Sur la piste improvisée d’un hangar abandonné, Dustin (Dustin Muchuvitz), jeune transgenre, son petit ami Félix (Félix Maritaud) et ses amis Raya (Raya Martigny) et Juan (Juan Corrales) se fondent dans la foule secouée par les 145 BPM de la musique techno. Lors de la soirée, Dustin assiste à l’éloignement de Félix se réfugiant dans des bras inconnus.
La fête terminée, l’hystérie collective se dissipe. Au fil des heures, une douce mélancolie s’installe et dévoile un manque de tendresse manifeste. Dustin ne peut que constater les signes d’une relation condamnée.
Court sur grand écran
Pour son premier court métrage, la réalisatrice Naïla Guiguet voit les choses en grand. Intégré dans la Sélection Semaine de la Critique Cannes 2020, Dustin a également été projeté aux festivals de Toronto et San Sebastián. Présenté au final dans une centaine de festivals, le court y a remporté de nombreux prix.
Chose assez inhabituelle pour le format, Dustin va sortir sur grand écran où les échos de sa techno pourront faire vibrer les fauteuils. Le court métrage sera en effet présent lors de certaines séances en avant programme du film Spectre: Sanity, Madness & the Family (2021) – lire notre critique, première réalisation du musicien et désormais cinéaste Para One.
Dans le club
Le fait que Dustin débute en pleine soirée techno n’a rien d’un hasard. Pour sa première réalisation post études, Naïla Guiguet a choisi un sujet qu’elle connait bien. À tout juste 18 ans, la jeune femme a vécu la dernière soirée du Pulp, mythique club lesbien et électro à Paris. Un événement marquant qui va la plonger dans le monde de la nuit, option festive.
Officiant sous le pseudo de DJ Parfait, Naïla Guiguet est à l’origine des soirées LGBTQI+ Possession qui débutent en 2015. Élève de la Femis, elle coécrit pendant ses études avec Arnaud Desplechin, Catherine Corsini ou Thomas Salvador. Comme on n’est jamais aussi bien servi que par soi-même, la première partie de Dustin est logiquement tournée lors d’une soirée Possession.
I dance alone
Le choix de ce lieu festif n’est pas anodin pour la cinéaste.

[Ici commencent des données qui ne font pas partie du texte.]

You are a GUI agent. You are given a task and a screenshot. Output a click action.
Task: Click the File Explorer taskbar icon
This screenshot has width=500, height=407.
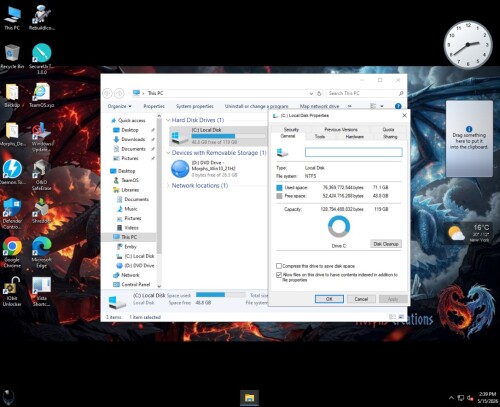pyautogui.click(x=249, y=397)
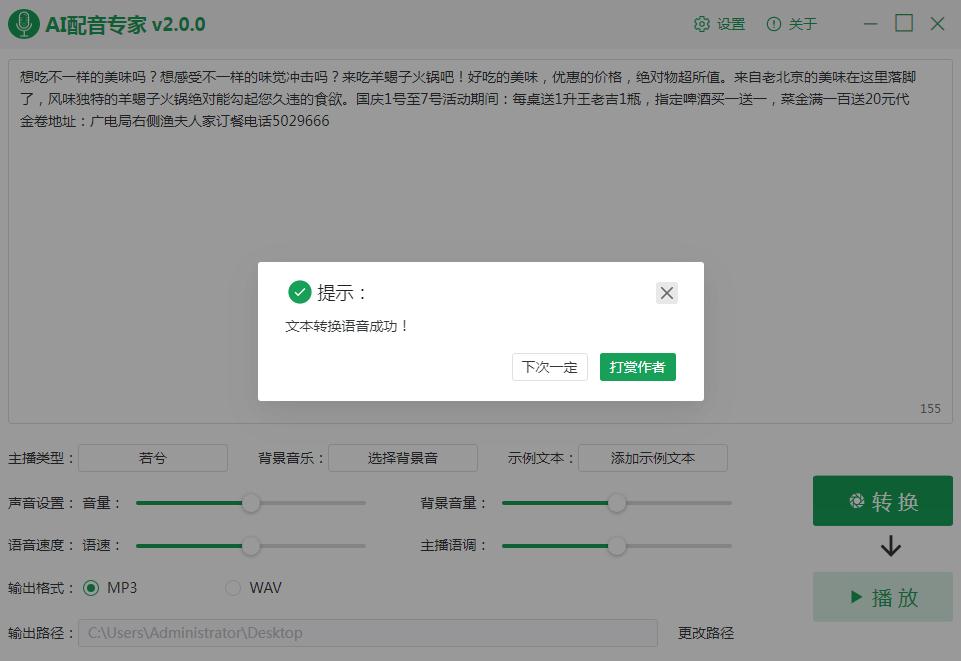Image resolution: width=961 pixels, height=661 pixels.
Task: Dismiss the success dialog with its X icon
Action: (666, 292)
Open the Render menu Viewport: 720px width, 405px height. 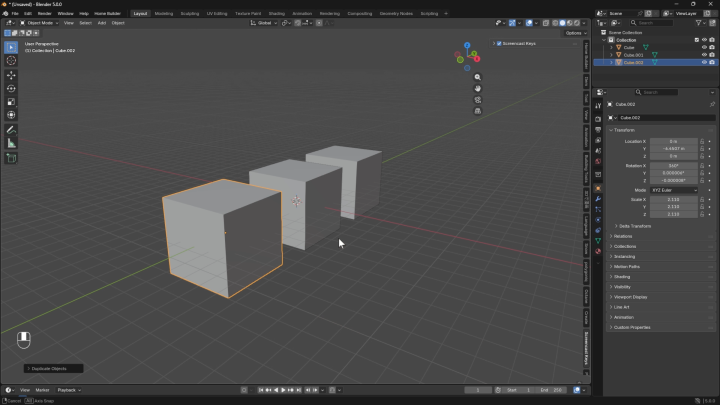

Ces soirées représentent pour elle des espaces où il est possible d’oublier le poids social qui pèse partout ailleurs. Une façon de s’échapper – avec ou sans substance chimique – de la société et de pouvoir se recentrer sur soi.
De l’introspection à l’affirmation d’une identité il n’y a qu’un pas. La fête est le moment où Dustin prend conscience qu’elle est en train de perdre Félix, dérouté par l’affirmation de sa part de féminité. D’ici le petit matin, la jeune transgenre aura l’occasion de définir son identité telle qu’elle la ressent.
Me myself and I
La fameuse question est posée par un livreur qui s’est incrusté chez Dustin et ses amis le temps de recharger son portable. Alors, homme ou femme ? Une interrogation récurrente dans le milieu, et pas seulement provenant de personnes extérieures à la communauté LGBTQI+ précise la cinéaste.
Les deux ! proclame Dustin qui se plaît à jouer de cette frontière entre les deux genres, tordant le cou aux clichés qui leurs sont associés par la société. Ce rapport à la transidentité, le court métrage de Naïla Guiguet l’aborde frontalement et de façon très naturelle avec la même justesse qu’elle décrit les soirées techno.
Sur le fond, Dustin traite de l’éloignement progressif d’un couple, phénomène somme toute banal. L’identité de genre de Dustin est au final assez anecdotique et traité comme telle. Cette simplicité agit comme une bulle protectrice face aux fantasmes délirants de certains sur la transidentité.
Premier court métrage attachant, Dustin nous convie au cœur d’une soirée techno, théâtre où se joue l’éloignement d’un couple. Une romance en sursis qui sert à l’affirmation d’une identité trans parmi d’autres qui s’exprime de façon apaisée, car – n’en déplaise à certains – il n’y a pas de raison qu’il en soit autrement.